You can download bbcp on your local machine from SLAC.
The example shows user, “testuser1”, transferring their “images” directory, using bbcp
, to a project directory on the cluster.
Note, for allocations that started on/after September 2023, $teams_directory
will follow the syntax illinois/$college/$department/$pi_netid
.
## Users wants to transfer the "images" directory
[testuser1@users-machine hubble]~ ls
images
## Transfer using bbcp to a project directory
[testuser1@users-machine hubble]~ bbcp -r -w 4m images [email protected]:/projects/$teams_directory/
CLI Transfer Method: rclone
The Rclone file transfer utility is installed on the cc-xfer.campuscluster.illinois.edu
endpoint.
Configuring Rclone for data transfer can be done for a variety of storage backends.
If you are targeting transferring data to/from Research Storage from/to a local machine, it is best to set up the Research Storage endpoint using the SFTP connector on your local machine.
If you are targeting the transfer of data to/from Research Storage from/to another cloud storage service (such as Amazon S3, Box, Dropbox, Google Drive, or OneDrive), it is best to set up that endpoint as a source/target on the cc-xfer.campuscluster.illinois.edu
endpoint itself.
For instructions on configuring Rclone to send/receive data from your desired location, refer to the Rclone documentation.
Optimizing Data and I/O Access
Understanding Filesystem Block Size
The Research Storage subsystem is currently based on IBM’s Spectrum Scale Filesystem (formerly known as GPFS) v5.1. This filesystem, like others, is formatted at a given block size, however it offers the advanced feature of sub-block allocation. A filesystem’s block size is the name for the smallest unit of allocation on the filesystem.
For example, on a normal filesystem with a block size of 512KB, files smaller than that size (let’s say 200KB) will sit in a single block, using only part of its available capacity. The remaining 312KB in that block will be unusable because that block can only be mapped for a single file and the first file is already associated with that block; this leaves that block’s use efficiency less 50%. That wasted space is counted against the user’s quota as no other user can leverage that space. Setting a smaller block size generally improves the efficiency of the filesystem and wastes less space. However, it comes at the cost of performance. The smaller the block size, the slower the filesystem will perform on high-bandwidth I/O applications.
The ability to have sub-block allocation on the filesystem allows the filesystem to be formatted at a given block size but have the minimum allocatable block size be much smaller. In this way, you can get performance benefits of large block sizes, with much less efficiency loss on small files.
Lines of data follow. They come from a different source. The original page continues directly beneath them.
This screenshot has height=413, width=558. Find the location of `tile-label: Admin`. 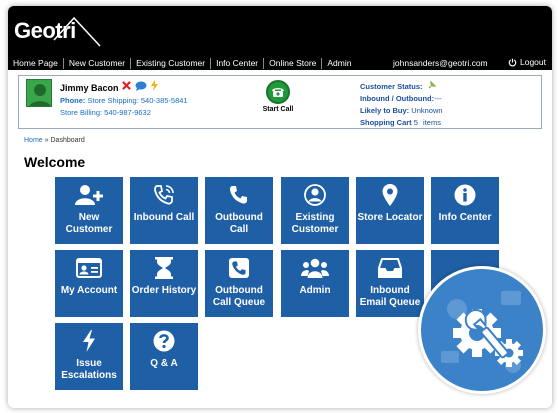

tile-label: Admin is located at coordinates (315, 290).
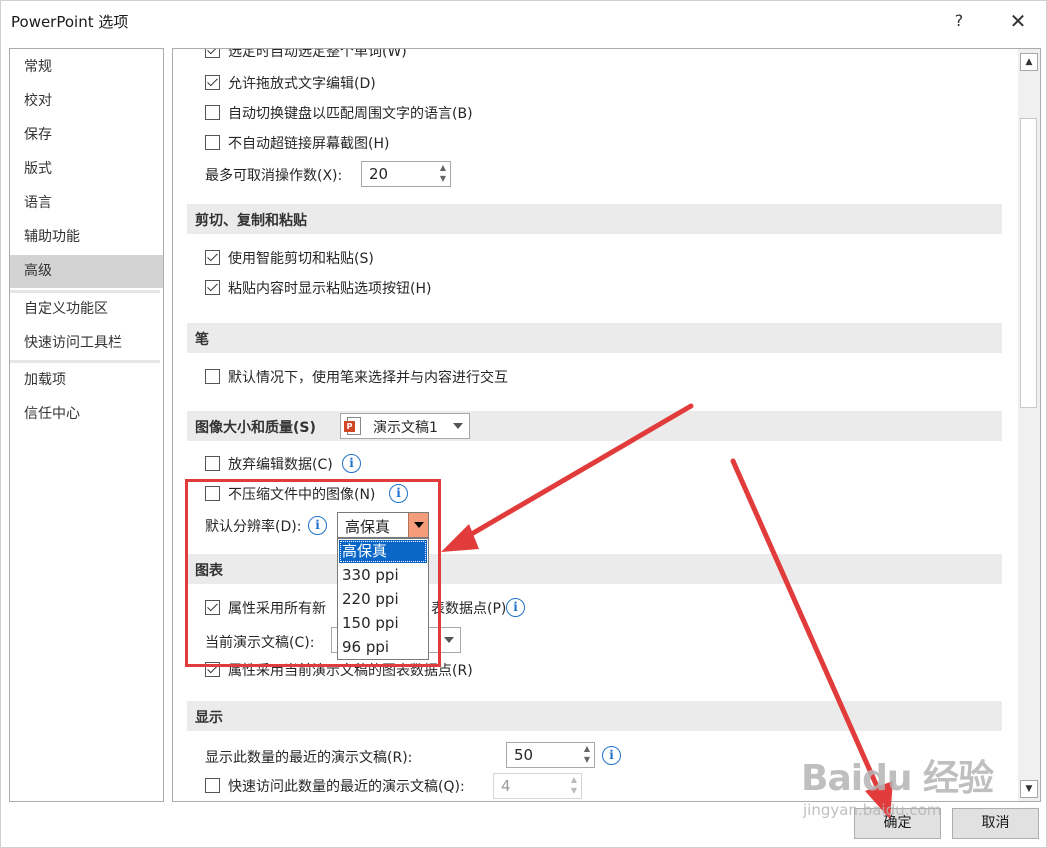 This screenshot has height=848, width=1047. I want to click on sidebar-item-customize-ribbon: 自定义功能区, so click(86, 310).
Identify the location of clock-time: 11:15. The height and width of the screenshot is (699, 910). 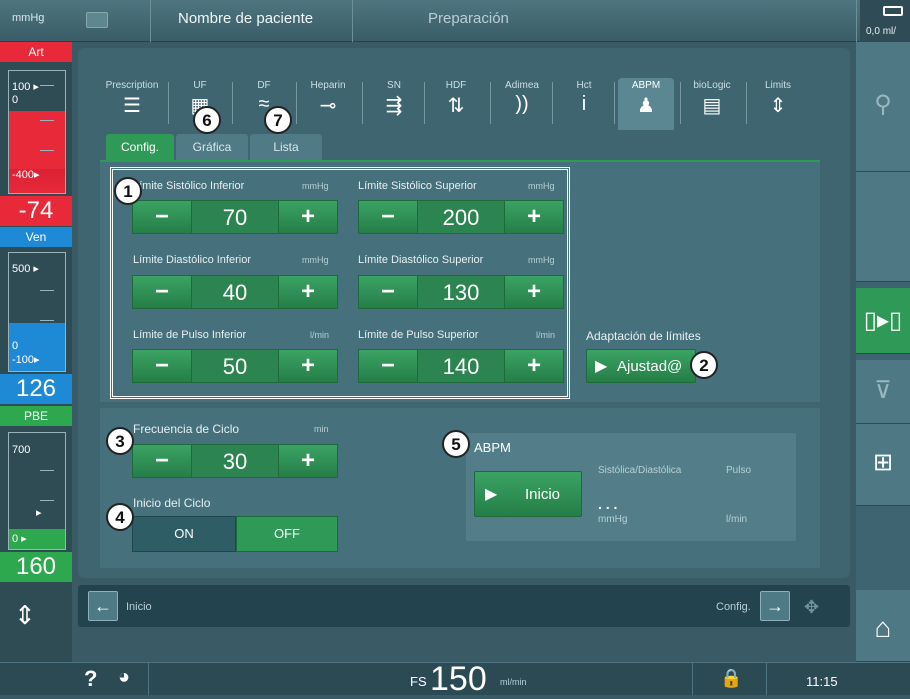
(822, 682).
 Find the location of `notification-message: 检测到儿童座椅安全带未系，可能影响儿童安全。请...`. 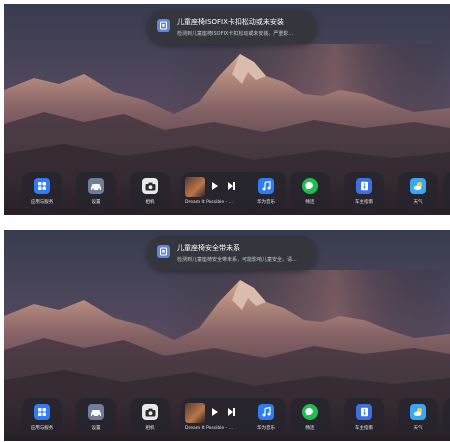

notification-message: 检测到儿童座椅安全带未系，可能影响儿童安全。请... is located at coordinates (237, 260).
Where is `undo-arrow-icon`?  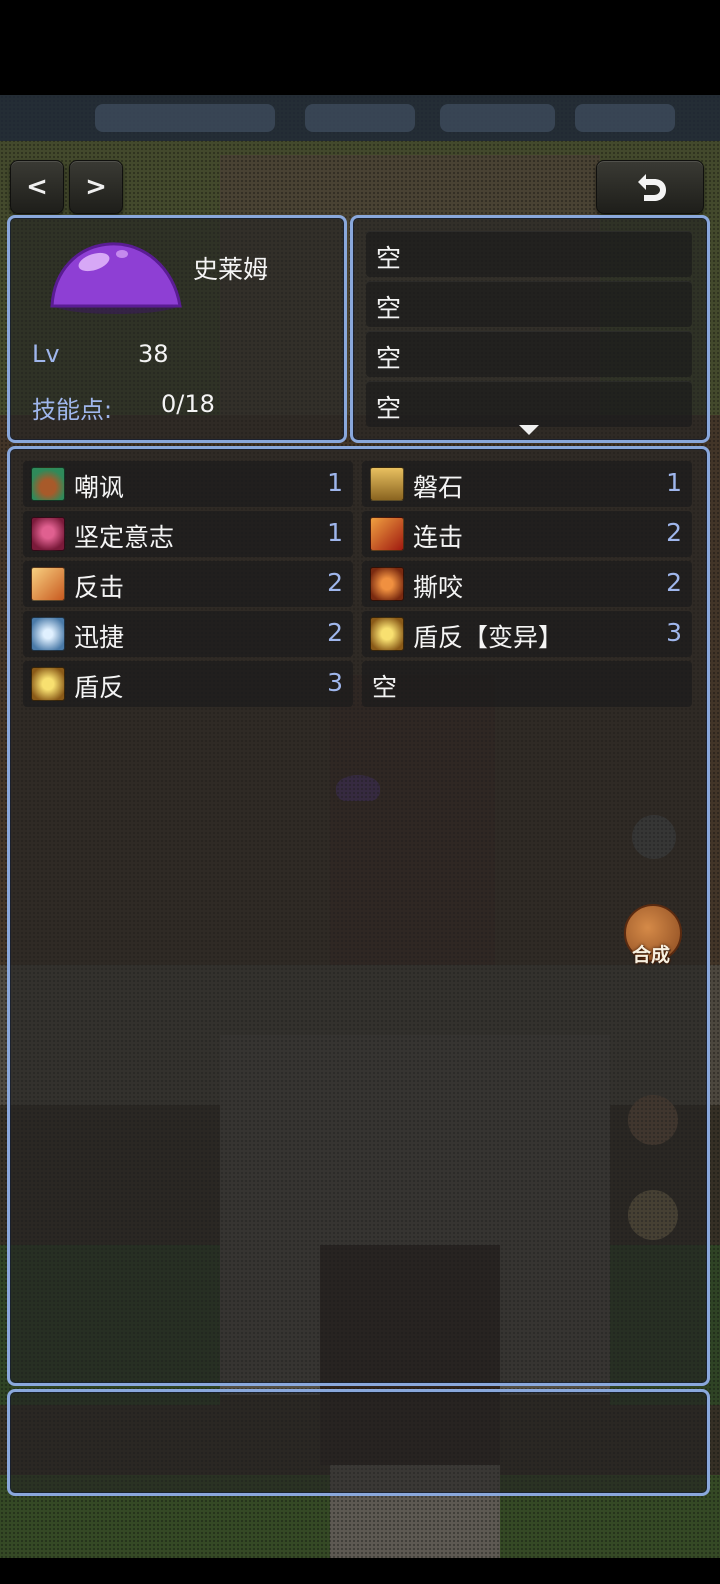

The Research Storage subsystem is formatted at a 16MB block size, which allows for very high system throughput (which many user applications demand). However, that block can be subdivided into 1,024 sub-blocks, so the minimum allocatable block size is 16KB. For example, a 12KB file will render ~4KB of space unusable.
Impact of I/O Size on Throughput performance
The filesystem block size impacts the I/O performance that applications receive when running compute jobs on the HPC and HTC systems. When applications are doing I/O on the filesystem, the size of their I/O requests are a key trait to determining how much performance they will receive. When possible, you should configure your workflows to use larger files.
For applications that can’t escape using tiny files, sometimes the use of HDF files can help improve application performance by creating a virtual filesystem within a file that contains all the data.